Chronic fatigue syndrome: a 20th century illness?

by Wessely S

The chronic fatigue syndrome has become the fin de siècle illness, now getting similar attention to that of neurasthenia, which dominated medical thinking at the turn of the century. Myalgic encephalomyelitis was an early term introduced in the United Kingdom in 1957 for this state, but it had little or no public or professional prominence. Until then "chronic fatigue had become invisible", with "no name, no known etiology, no case illustrations or clinical accounts in the medical textbook, no ongoing research activity -- nothing to relate it to current medical knowledge". The reconstruction of chronic fatigue began in the mid-1980s, with the emergence of "chronic Epstein-Barr virus syndrome", which was later converted to chronic fatigue syndrome. The former term, which first emerged in the mid-1980s, is now regarded as a misnomer and should be abandoned.
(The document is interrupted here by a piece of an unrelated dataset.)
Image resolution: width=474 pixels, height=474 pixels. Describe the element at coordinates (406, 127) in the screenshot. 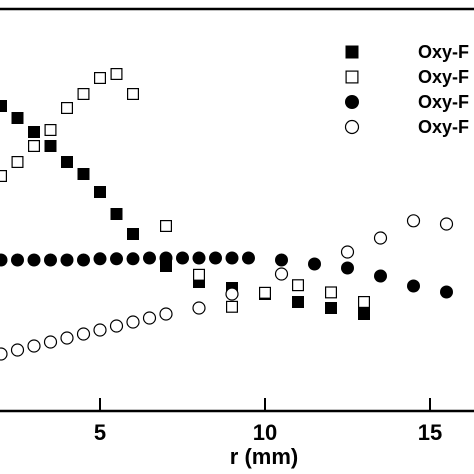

In the popular American literature the term "chronic fatigue and immune deficiency syndrome" is preferred by the most active of the patient lobbies, while myalgic encephalomyelitis continues to be the usual label in the United Kingdom. The relevant research linking chronic fatigue syndrome with somatization is reviewed in this article. Understanding the nature of somatization can still shed some light on the meaning of chronic fatigue at the end of the 20th century.